**EXERCISE TASK:** Please copy the items below word for word, from the start of the items through the line that contains "Screen dimensions: 2016x1296 pos(587,985)", and stop there.

─── INPUT ───

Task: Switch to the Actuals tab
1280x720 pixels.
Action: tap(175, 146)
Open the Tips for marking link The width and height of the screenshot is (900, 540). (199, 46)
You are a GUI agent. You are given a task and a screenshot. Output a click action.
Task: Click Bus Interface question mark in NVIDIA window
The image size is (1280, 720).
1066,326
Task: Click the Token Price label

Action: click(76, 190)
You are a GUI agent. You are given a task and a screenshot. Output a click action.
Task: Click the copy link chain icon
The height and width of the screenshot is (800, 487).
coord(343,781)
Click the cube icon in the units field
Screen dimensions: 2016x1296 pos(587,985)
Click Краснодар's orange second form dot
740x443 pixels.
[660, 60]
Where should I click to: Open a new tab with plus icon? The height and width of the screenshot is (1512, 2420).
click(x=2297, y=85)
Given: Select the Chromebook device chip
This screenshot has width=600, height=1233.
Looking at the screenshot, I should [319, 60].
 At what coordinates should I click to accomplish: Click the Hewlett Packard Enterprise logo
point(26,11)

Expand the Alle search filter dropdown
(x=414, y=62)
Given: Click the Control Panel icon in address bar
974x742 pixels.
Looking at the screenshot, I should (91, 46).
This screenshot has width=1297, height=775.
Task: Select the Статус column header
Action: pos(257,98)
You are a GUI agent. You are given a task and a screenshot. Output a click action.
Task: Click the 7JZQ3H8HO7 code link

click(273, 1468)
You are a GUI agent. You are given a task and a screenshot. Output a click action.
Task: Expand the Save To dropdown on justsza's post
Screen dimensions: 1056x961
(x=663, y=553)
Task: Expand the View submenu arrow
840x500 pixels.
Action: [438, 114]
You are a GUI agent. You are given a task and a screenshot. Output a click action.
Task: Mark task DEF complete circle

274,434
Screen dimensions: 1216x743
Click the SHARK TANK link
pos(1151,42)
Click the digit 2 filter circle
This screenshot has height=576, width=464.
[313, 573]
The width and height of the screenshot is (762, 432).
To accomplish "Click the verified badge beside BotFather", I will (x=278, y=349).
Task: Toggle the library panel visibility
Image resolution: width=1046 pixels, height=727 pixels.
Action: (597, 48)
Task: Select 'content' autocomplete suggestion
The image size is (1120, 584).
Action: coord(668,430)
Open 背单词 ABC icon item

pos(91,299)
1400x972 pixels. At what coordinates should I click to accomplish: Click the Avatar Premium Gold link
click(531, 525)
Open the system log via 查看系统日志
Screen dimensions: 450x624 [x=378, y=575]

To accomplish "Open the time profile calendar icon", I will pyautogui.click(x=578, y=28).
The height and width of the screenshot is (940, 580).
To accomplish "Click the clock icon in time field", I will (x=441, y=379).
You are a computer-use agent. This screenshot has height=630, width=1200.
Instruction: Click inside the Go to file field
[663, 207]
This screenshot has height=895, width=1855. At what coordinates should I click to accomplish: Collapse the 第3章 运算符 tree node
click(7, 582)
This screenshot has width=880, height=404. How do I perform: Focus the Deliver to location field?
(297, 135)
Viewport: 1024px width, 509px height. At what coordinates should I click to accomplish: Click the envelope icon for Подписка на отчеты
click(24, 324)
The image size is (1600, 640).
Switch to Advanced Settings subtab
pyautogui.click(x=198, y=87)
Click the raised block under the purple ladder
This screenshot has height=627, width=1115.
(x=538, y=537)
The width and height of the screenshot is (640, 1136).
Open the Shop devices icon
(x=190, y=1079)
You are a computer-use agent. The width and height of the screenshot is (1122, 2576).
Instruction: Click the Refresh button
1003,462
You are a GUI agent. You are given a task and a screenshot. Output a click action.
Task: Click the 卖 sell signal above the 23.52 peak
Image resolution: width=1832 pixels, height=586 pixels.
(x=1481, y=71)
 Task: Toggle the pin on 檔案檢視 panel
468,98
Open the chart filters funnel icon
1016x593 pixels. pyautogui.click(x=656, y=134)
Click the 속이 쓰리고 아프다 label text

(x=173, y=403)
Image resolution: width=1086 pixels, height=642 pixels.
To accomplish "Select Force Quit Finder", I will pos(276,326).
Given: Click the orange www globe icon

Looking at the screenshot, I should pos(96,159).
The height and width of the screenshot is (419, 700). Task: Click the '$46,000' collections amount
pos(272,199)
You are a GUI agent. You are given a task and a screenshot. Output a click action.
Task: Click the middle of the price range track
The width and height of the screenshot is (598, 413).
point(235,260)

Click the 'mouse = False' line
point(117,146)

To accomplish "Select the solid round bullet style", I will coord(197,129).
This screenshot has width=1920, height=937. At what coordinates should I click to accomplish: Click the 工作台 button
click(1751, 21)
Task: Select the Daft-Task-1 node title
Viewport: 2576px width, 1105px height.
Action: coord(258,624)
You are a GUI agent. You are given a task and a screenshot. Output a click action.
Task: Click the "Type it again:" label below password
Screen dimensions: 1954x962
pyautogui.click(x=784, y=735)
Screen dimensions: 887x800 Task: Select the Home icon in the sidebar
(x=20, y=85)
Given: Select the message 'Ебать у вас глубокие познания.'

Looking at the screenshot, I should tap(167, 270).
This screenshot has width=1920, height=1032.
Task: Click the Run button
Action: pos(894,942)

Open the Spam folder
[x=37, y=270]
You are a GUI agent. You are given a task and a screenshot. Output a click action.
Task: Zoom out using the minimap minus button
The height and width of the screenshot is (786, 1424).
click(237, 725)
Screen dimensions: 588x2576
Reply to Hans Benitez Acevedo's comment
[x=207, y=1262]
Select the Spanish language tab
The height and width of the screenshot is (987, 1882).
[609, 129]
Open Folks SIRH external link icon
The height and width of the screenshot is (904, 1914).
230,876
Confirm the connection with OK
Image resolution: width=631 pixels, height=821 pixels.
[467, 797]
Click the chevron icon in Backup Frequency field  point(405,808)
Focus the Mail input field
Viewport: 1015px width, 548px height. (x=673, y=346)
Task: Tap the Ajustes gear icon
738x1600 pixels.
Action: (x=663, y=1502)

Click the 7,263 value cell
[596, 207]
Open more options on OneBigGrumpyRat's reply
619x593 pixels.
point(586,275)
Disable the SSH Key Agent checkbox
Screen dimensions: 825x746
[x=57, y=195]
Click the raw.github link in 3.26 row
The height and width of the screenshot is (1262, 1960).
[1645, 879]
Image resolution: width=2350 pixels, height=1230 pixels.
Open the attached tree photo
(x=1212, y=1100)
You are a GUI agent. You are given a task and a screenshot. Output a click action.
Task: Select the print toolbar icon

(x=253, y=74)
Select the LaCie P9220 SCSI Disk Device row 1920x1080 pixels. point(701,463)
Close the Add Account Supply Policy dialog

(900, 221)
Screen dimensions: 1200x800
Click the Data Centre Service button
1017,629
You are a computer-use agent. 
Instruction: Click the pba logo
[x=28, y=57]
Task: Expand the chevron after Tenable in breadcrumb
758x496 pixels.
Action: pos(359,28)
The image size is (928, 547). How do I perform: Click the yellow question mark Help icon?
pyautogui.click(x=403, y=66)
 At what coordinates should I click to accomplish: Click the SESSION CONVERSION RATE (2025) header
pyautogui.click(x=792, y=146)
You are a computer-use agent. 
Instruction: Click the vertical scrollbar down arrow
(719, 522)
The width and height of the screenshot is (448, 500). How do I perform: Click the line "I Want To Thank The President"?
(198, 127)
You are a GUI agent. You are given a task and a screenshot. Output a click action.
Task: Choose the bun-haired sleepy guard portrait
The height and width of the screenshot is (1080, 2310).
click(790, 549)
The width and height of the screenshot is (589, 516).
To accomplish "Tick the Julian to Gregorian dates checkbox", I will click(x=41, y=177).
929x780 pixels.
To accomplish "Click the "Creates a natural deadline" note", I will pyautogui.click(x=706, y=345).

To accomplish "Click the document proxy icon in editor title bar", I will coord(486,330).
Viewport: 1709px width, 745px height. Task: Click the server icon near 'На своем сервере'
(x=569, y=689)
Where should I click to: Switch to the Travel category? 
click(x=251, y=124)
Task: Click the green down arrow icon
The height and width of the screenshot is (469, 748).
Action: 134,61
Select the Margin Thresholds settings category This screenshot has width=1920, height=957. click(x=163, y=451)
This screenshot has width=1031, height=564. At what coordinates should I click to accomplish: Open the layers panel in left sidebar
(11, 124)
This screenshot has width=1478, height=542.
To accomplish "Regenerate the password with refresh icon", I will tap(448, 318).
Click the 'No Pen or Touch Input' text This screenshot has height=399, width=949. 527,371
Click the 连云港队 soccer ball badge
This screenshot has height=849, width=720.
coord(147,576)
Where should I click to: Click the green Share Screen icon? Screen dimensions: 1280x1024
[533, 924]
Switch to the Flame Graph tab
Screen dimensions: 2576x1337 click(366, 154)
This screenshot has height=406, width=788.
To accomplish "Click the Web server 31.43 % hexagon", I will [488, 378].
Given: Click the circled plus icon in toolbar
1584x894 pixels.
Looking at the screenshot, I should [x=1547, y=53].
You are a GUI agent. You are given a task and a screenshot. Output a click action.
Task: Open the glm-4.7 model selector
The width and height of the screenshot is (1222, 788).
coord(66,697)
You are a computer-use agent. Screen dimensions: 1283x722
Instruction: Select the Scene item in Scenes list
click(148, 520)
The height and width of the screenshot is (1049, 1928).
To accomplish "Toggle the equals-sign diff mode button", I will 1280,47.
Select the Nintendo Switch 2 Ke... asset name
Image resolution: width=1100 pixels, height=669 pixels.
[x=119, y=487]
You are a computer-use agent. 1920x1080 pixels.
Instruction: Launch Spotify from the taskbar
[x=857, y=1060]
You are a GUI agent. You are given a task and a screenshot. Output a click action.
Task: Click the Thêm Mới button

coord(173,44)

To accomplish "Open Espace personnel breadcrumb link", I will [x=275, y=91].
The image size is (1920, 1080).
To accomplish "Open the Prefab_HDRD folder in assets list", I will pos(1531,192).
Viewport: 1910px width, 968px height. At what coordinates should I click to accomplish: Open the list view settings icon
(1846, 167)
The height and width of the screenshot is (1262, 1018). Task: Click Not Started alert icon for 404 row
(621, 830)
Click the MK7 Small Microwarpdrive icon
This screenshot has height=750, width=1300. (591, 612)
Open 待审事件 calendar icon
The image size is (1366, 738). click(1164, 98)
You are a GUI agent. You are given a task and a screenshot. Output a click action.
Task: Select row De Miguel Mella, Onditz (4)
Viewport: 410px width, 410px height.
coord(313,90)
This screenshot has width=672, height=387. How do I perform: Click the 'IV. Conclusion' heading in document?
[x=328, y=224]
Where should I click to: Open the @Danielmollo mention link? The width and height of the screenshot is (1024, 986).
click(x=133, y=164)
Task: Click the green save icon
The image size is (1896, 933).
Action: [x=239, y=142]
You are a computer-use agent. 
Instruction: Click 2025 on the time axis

───

**CORRECT RESULT:**
Task: Switch to the Actuals tab
1280x720 pixels.
Action: tap(175, 146)
Open the Tips for marking link The width and height of the screenshot is (900, 540). (199, 46)
You are a GUI agent. You are given a task and a screenshot. Output a click action.
Task: Click Bus Interface question mark in NVIDIA window
The image size is (1280, 720).
1066,326
Task: Click the Token Price label

Action: click(76, 190)
You are a GUI agent. You are given a task and a screenshot. Output a click action.
Task: Click the copy link chain icon
The height and width of the screenshot is (800, 487).
coord(343,781)
Click the cube icon in the units field
Screen dimensions: 2016x1296 pos(587,985)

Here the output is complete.